In the era of big data, openness and transparency that are supported by data have now become a social dividend. Although most human activities are still restricted under the grid-based pandemic management system, the use of the health QR code via social media platforms has ensured the limited and controllable flow of labor and logistics, as well as the basic operation of society. As China tries to "reboot" its society and economy, its people can now return to their daily lives via the "green" channel using their own health QR code. When CNN correspondent David Culver returned to Wuhan three months later on April 22, he saw "a city trying to awaken once again," and observed that "people are trying to get back to life." The health QR code is their "golden ticket" to a normal life.

Still, some Western politicians and media outlets are - as always - questioning the validity of China's statistics on the pandemic, and groundlessly speculating that the COVID-19 death toll in Wuhan is 10 times the figure released by Chinese authorities. They don't fully understand the process and successful experiences in China's fight against the pandemic, just as they aren't yet acquainted with the workings of the green QR code that has been deployed to guard against a potential resurgence of infections.

China's internet has rapidly developed over the past two decades, and the public infrastructure featuring informatization, digitalization, and intelligence has become one of the most significant achievements which has been keeping its society and citizens resilient and safe amid major emergencies. This system empowers the openness and transparency of Chinese society, keeping people nationwide updated with relevant information. It has also enabled the country to recover from the COVID-19 pandemic at a comparatively lower cost.

In contrast, U.S. President Trump's White House press briefings on the pandemic have become public spectacles and are often filled with arrogance and lies. The Trump administration also goes to great lengths to praise itself, discredit China, and play various "blame games". President Trump has made public calls to "liberate" states and reopen the economy, suggested injecting disinfectants into people as a means to fight the virus, demanded that journalists return their "Noble Prizes," and blamed the "fake news". These is little to be impressed with in these press conferences.

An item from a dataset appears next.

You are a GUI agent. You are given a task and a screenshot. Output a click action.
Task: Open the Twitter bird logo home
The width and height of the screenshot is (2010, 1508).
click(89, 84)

Statistics from Johns Hopkins University show that as of May 6, COVID-19 cases in the U.S. hit 1.22 million, increasing daily by over ten thousand. Meanwhile, the death toll in the U.S. has exceeded 73,000. Both these figures account for nearly one third of the total worldwide, far exceeding any other country.

The increasing number of COVID-19 cases in the U.S. is accompanied only by the ongoing drama in the White House. While the Trump administration repeatedly lauds its openness and transparency, the reality is quite the opposite. This divergence has greatly crippled America's fight against the pandemic.

As the Chinese saying goes, "Peaches and plums do not talk, yet a path is formed beneath them." After a major disaster unseen in a century, the orderly resumption of its economy and society is truly the best testament to China's openness and transparency.

Yang Xinhua is deputy editor-in-chief of China Internet Information Center.